Bundesarbeitsministerin Bärbel Bas (SPD) hat Sympathie für die Idee, den Renteneintritt nicht mehr an das Alter zu koppeln – sondern an die Zahl von Beitragsjahren. Bas sagte im ARD-„Bericht aus Berlin“: „Ich finde die Idee grundsätzlich ganz gut.“ Es gebe zwei unterschiedliche Modelle. Zum einen könne man das Renteneintrittsalter nach der Lebenserwartung formulieren oder danach, wer eine bestimmte „Strecke“ eingezahlt habe.
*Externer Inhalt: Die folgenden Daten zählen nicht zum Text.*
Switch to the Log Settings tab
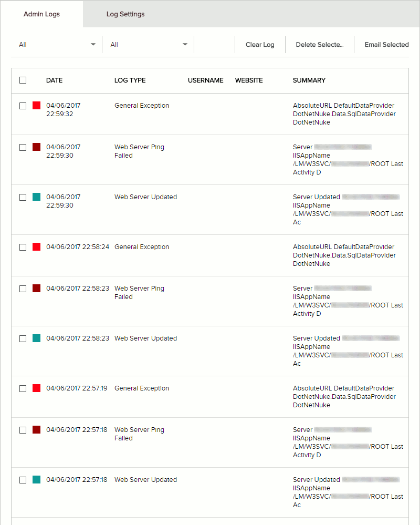 tap(125, 14)
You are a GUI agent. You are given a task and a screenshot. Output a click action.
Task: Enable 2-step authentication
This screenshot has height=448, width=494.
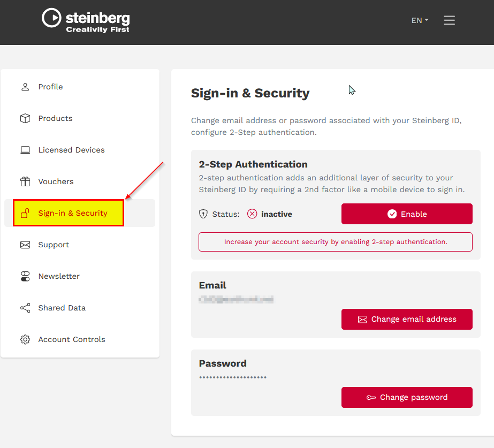407,214
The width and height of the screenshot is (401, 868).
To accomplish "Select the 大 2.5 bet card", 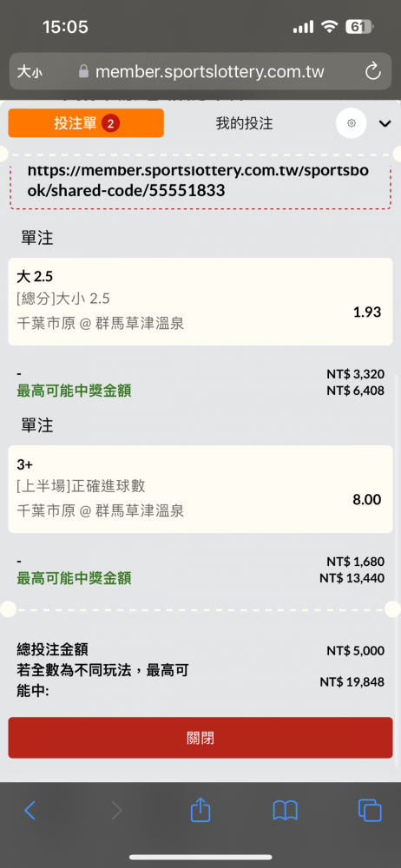I will (201, 302).
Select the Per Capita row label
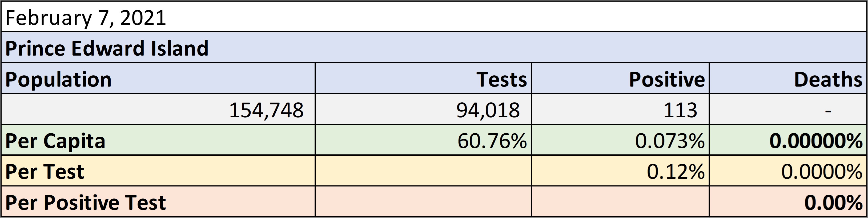 tap(158, 140)
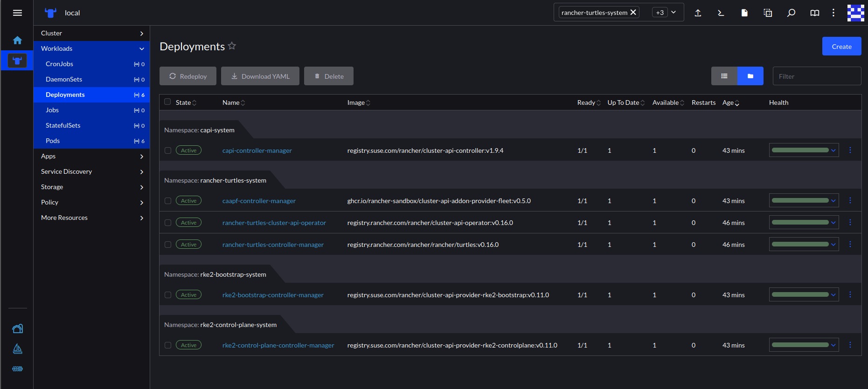Favorite Deployments with the star icon
868x389 pixels.
(232, 46)
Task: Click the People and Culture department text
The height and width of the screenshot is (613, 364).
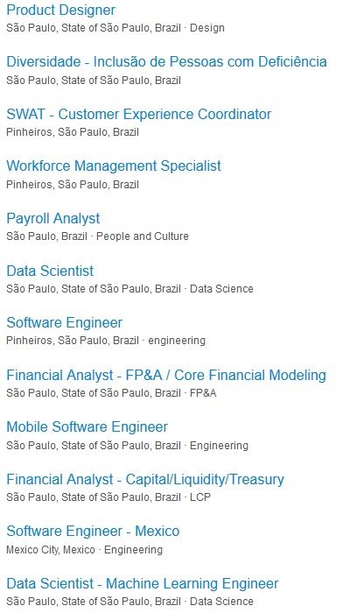Action: click(143, 236)
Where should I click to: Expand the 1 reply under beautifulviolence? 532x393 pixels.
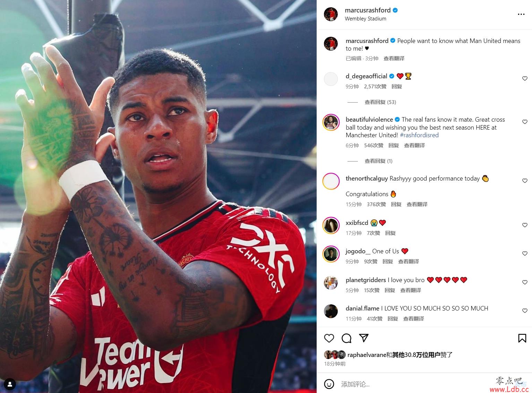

Bas nannte ein Beispiel: Wenn jemand mit 16 schon angefangen habe mit einer Ausbildung und dann eine gewisse Strecke in die Sozialversicherungssysteme einbezahle, der könne dann auch früher aussteigen. „Und wer später anfängt, vielleicht erst ein Studium macht und dann später erst in die Kassen einzahlt, der muss dann auch länger arbeiten.“ In der Rentenkommission, die noch im Dezember ihre Arbeit aufnehmen soll, um eine umfassende Reform vorzubereiten, würden sicherlich beide Modelle diskutiert werden.
„Die Lebensarbeitszeit ist eine Stellschraube, an die wir ‘ranmüssen, um die gesetzliche Rente zu sichern“
Der Düsseldorfer Wirtschaftsprofessor Jens Südekum hatte sich zuvor dafür ausgesprochen, den Renteneintritt nicht mehr an das Alter, sondern an die Zahl von Beitragsjahren zu koppeln. „Die Lebensarbeitszeit ist eine Stellschraube, an die wir ‘ranmüssen, um die gesetzliche Rente zu sichern“, sagte Südekum gegenüber der „Bild“-Zeitung. „Rente für alle mit 70 ist falsch. Besser ist es, den Renteneintritt nicht an eine starre Alterszahl zu koppeln, sondern an eine Mindestanzahl von Beitragsjahren.“
Er sagte weiter: „Wir müssen auf die tatsächlichen Lebensarbeitszeiten gucken. Akademiker zahlen deutlich später in die Rentenkasse ein als jemand, der mit 16 oder 18 Jahren eine Lehre beginnt und dann durcharbeitet. Den Rentenbeginn an die Beitragsjahre zu binden, ist gerechter.“ Südekum ist persönlicher Berater von Finanzminister Lars Klingbeil, Co-SPD-Chef neben BAs.
Bas hatte bereits der „Rheinischen Post“ gesagt: „Wer früh angefangen hat, einzuzahlen, z. B. zum Lehrbeginn mit 16, könnte früher in Rente gehen als andere, die nach einem Studium erst später begonnen haben.“ Weil das Eintrittsalter in die Pension (trotz mancher Sonderregelungen) an das allgemeine Rentenalter gekoppelt ist, würden die Altersgrenzen von Beamtinnen und Beamte dann wohl angeglichen werden.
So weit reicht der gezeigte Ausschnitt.